In artikel 35, eerste lid, van de WWB is bepaald dat, onverminderd paragraaf 2.2, de alleenstaande of het gezin recht heeft op bijzondere bijstand voor zover de alleenstaande of het gezin niet beschikt over de middelen om te voorzien in de uit bijzondere omstandigheden voortvloeiende noodzakelijke kosten van het bestaan en deze kosten naar het oordeel van het college niet kunnen worden voldaan uit de bijstandsnorm, de langdurigheidstoeslag, het vermogen en het inkomen voor zover dit meer bedraagt dan de bijstandsnorm, waarbij
artikel 31, tweede lid, en artikel 34, tweede lid, niet van toepassing zijn.
4.2.
Tussen partijen is in geschil of de kosten voortvloeien uit bijzondere omstandigheden, waarbij het met name gaat om de vraag of appellant de mogelijkheid heeft gehad te reserveren voor deze kosten.
4.3.
Niet in geschil is dat appellant sinds 2001 stond ingeschreven bij Woningnet. Daarmee was de verhuizing van appellant voorzienbaar, zodat hij vanaf dat moment had kunnen reserveren voor de inrichtingskosten. De omstandigheid dat appellant dit in verband met zijn verslavingsproblematiek niet heeft gekund, maakt dit niet anders. Het is vaste rechtspraak (uitspraak van 26 juni 2013, ECLI:NL:CRVB:2013:751) dat het ontbreken van voldoende reserveringsruimte in verband met schulden en eventueel daaruit voortvloeiende terugbetalingsverplichtingen, niet kan worden aangemerkt als een bijzondere omstandigheid in de zin van artikel 35, eerste lid, van de WWB. De kosten die daarmee verband houden, kunnen niet worden afgewenteld op de WWB. De rechtbank heeft dan ook terecht naar deze rechtspraak verwezen.
4.4.
Dat appellant als gevolg van zijn huidige woonsituatie in een sociaal isolement geraakt, maakt evenmin dat sprake is van een bijzondere omstandigheid, reeds omdat appellant deze stelling op geen enkele wijze heeft onderbouwd.
4.5.
Uit 4.1 tot en met 4.4 volgt dat het hoger beroep niet slaagt.

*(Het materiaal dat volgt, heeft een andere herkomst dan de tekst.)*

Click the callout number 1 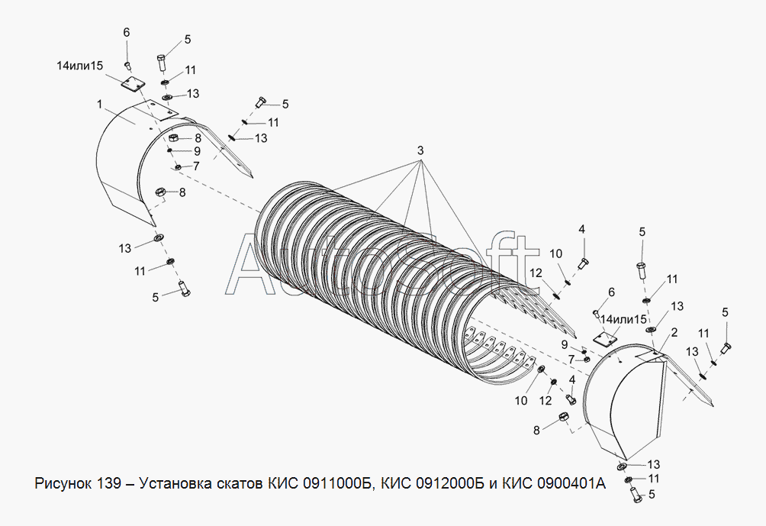[x=99, y=102]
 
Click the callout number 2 [x=674, y=332]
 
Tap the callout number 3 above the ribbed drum [x=420, y=150]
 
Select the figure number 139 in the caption [x=108, y=485]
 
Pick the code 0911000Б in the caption [x=335, y=485]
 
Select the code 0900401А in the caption [x=561, y=485]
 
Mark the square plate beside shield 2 [x=605, y=338]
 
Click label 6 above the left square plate [x=127, y=32]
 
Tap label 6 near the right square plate [x=610, y=292]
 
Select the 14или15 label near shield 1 [x=80, y=66]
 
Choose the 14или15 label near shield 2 [x=623, y=319]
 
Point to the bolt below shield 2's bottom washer [x=636, y=494]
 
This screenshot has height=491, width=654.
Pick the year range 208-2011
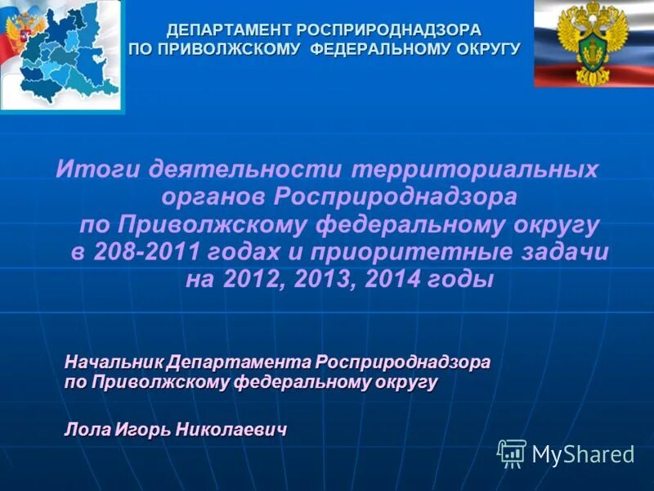144,252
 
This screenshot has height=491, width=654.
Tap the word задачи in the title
567,252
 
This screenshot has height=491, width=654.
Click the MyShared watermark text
583,454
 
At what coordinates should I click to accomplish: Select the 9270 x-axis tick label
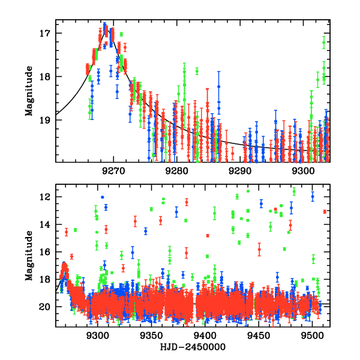click(x=113, y=171)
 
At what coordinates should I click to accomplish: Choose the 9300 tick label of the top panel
click(x=304, y=171)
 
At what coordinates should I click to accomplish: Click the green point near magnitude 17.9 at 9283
click(x=196, y=71)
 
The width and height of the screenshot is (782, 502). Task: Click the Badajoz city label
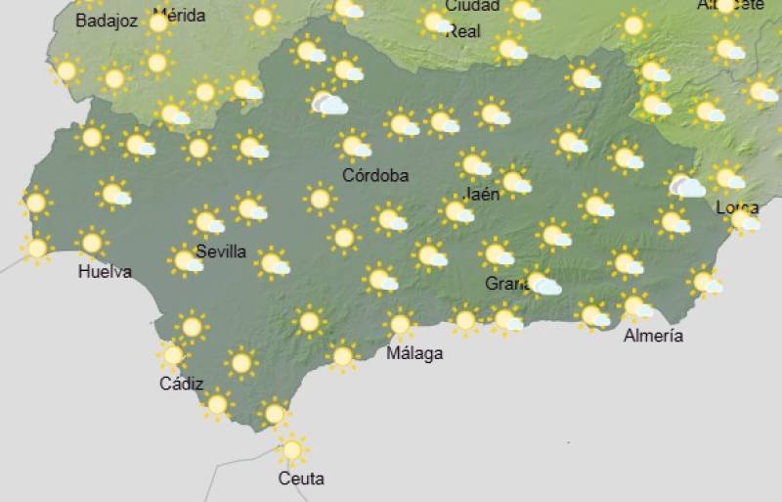pyautogui.click(x=107, y=21)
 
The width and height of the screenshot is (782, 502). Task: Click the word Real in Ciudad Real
pyautogui.click(x=463, y=31)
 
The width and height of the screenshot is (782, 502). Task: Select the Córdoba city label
pyautogui.click(x=375, y=176)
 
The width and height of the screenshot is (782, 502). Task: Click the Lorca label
pyautogui.click(x=737, y=207)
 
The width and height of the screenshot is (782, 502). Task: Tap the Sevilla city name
pyautogui.click(x=221, y=251)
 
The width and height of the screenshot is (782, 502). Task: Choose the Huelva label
pyautogui.click(x=105, y=272)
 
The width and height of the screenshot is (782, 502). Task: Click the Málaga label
pyautogui.click(x=414, y=353)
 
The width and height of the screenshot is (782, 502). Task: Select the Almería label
pyautogui.click(x=654, y=337)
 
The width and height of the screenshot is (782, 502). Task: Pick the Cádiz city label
pyautogui.click(x=181, y=384)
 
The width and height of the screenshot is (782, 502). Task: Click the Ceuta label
pyautogui.click(x=301, y=479)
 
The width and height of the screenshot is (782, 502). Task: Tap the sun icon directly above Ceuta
pyautogui.click(x=291, y=450)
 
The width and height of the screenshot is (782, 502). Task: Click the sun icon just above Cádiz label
pyautogui.click(x=173, y=355)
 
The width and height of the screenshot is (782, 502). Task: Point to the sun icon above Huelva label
pyautogui.click(x=92, y=242)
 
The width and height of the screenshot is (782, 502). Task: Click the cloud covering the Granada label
pyautogui.click(x=543, y=285)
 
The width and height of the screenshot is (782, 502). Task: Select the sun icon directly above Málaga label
pyautogui.click(x=399, y=324)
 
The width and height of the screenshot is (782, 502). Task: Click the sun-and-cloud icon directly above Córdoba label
pyautogui.click(x=354, y=148)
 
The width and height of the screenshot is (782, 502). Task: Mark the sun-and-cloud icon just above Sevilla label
pyautogui.click(x=207, y=221)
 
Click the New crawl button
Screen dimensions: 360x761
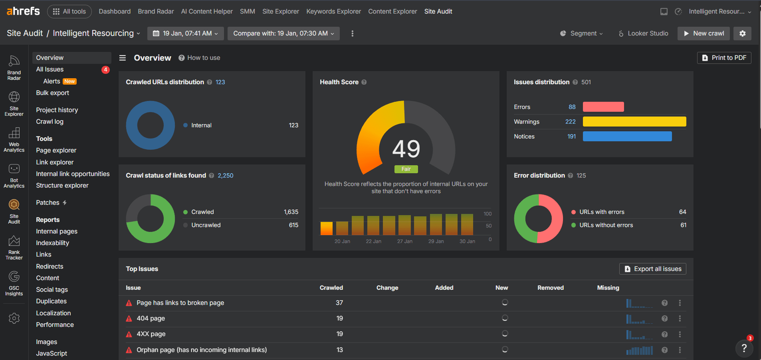pos(704,34)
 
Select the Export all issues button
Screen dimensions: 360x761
pos(653,269)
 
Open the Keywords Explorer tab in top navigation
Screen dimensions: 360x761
pos(333,12)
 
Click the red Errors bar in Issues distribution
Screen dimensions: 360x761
pos(603,107)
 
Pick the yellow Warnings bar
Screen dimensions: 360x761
pos(634,122)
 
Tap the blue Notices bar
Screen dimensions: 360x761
pos(627,136)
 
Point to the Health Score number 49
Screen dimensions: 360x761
pos(406,149)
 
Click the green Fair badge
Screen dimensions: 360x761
pos(406,169)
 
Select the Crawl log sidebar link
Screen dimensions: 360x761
pos(50,122)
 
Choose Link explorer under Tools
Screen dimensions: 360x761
pos(55,162)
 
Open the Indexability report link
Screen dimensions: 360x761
pos(52,243)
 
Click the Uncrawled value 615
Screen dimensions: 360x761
pos(293,225)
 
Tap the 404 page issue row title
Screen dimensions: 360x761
pos(151,318)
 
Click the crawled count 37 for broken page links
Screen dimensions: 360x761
pos(339,303)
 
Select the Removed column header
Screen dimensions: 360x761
pos(550,288)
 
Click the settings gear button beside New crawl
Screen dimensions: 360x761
pos(742,34)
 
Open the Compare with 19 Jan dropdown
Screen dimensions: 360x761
pos(283,34)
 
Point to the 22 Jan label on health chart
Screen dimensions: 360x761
pos(373,241)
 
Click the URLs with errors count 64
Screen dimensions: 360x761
pos(682,212)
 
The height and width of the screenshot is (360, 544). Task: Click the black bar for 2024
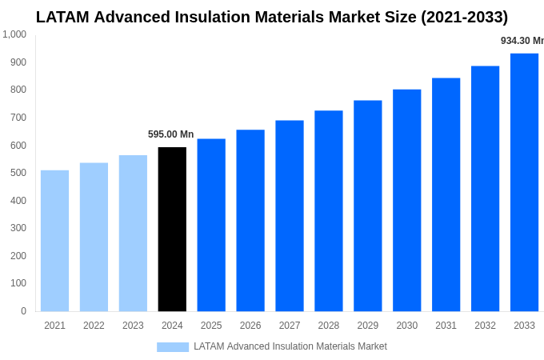coord(172,230)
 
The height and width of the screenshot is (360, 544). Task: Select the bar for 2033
coord(524,182)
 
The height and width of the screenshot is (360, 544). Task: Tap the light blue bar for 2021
coord(54,241)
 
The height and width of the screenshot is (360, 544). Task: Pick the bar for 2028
coord(328,211)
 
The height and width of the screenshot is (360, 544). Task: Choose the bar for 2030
coord(406,200)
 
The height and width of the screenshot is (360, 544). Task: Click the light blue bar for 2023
coord(133,234)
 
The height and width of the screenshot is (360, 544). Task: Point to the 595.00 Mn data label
coord(170,134)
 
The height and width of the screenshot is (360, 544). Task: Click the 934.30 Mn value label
coord(522,41)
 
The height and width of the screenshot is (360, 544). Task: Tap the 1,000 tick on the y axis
coord(14,34)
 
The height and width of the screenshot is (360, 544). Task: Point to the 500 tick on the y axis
coord(18,173)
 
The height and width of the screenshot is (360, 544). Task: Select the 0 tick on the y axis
coord(23,311)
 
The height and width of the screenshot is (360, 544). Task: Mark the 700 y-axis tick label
coord(18,118)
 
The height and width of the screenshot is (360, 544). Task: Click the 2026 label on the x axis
coord(250,326)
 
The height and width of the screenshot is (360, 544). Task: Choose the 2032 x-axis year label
coord(485,326)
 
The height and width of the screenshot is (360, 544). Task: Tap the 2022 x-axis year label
coord(94,326)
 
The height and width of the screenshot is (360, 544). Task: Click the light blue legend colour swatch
coord(172,347)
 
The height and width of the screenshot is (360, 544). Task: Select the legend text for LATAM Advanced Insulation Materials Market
coord(290,346)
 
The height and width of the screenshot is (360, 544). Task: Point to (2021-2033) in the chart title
coord(464,17)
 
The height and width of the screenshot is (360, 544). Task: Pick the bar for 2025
coord(211,225)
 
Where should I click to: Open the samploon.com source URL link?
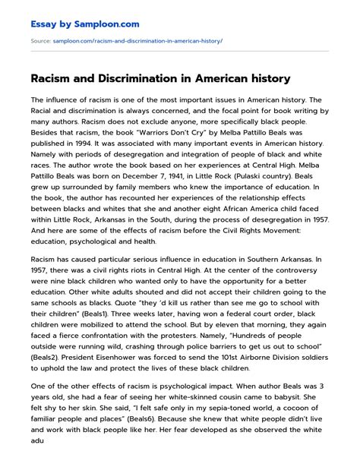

De aangevallen uitspraak, voor zover aangevochten, dient te worden bevestigd.
5. Voor een proceskostenveroordeling bestaat geen aanleiding.

BESLISSING

De Centrale Raad van Beroep bevestigt de aangevallen uitspraak voor zover aangevochten.
Deze uitspraak is gedaan door G.M.G. Hink, in tegenwoordigheid van C. Mouistaïne als griffier. De beslissing is uitgesproken in het openbaar op 11 augustus 2015.